2 Phase Locking can lead to
Deadlock
• A transaction can request a lock on a data
object while holding locks on other data
object, so a circular wait can result
• Resolved (after detecting deadlock) by:
– Abort deadlocked transaction, restore all modified
data objects, release all its locks, and withdraw all
pending lock requests
Deadlock Detection
• Deadlock detection
– Wait-for Graph
• If transaction T is waiting for a lock that transaction U
holds, there is an arrow from T to U in WFG
– Lock manager is responsible for detection
• It looks for cycles in its Wait For Graph
• If it finds a cycle, it must select and abort a transaction
(the deadlock victim)
• Choose victim based on age, number of changes already
made, number of changes still to be made
Deadlock Prevention (Lock methods)
• Lock all items when transaction starts (static locking)

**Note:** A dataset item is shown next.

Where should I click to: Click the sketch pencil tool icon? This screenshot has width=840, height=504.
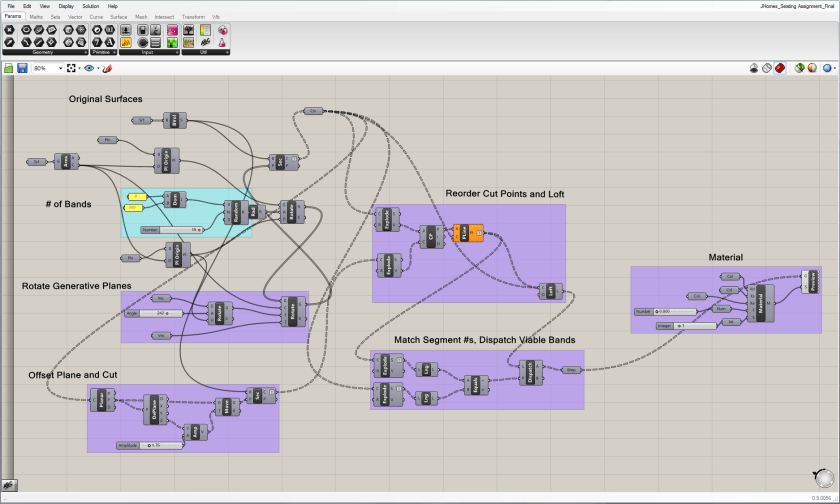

• Request locks in predefined order
– May cause premature locking, which reduces concurrency
• Lock timeouts (enables preemption)
– Each lock is invulnerable for a limited period, and vulnerable
afterwards
– If a transaction wants to access a data object protected by a
vulnerable lock, the lock is broken and the transaction
holding it is aborted
Deadlock Prevention (Timestamp)
– Transaction timestamps
• Each transaction is assigned a unique timestamp when it
starts
• If a transaction needs to access a data object that is
locked by another transaction, the timestamps of the two
transactions are compared
– Older transaction (smaller timestamp) generally have
priority
– Wait-for edges are only allowed from older to younger,
which prevents cycles
Eliminating Deadlock with
Timestamps
• Wait-die:
(aborts one)
– If older transaction wants something held by
younger transaction, it waits
– If younger transaction wants something held by
older transaction, it must die
• Wound-wait:
(preempts resource)
– If older transaction wants something held by
younger transaction, it preempts it
– If younger transaction wants something held by
older transaction, it waits
Locking in a Real DBMS
• Granularity
– Lock by tuple -- possible “phantom”
– Lock by table -- limits concurrency
• Isolation levels: (increasing order)
–
–
–
–
READ UNCOMMITTED (dirty reads)
READ COMMITTED (no dirty reads)
REPEATABLE READ (no nonrepeatable reads)
SERIALIZABLE (no phantoms)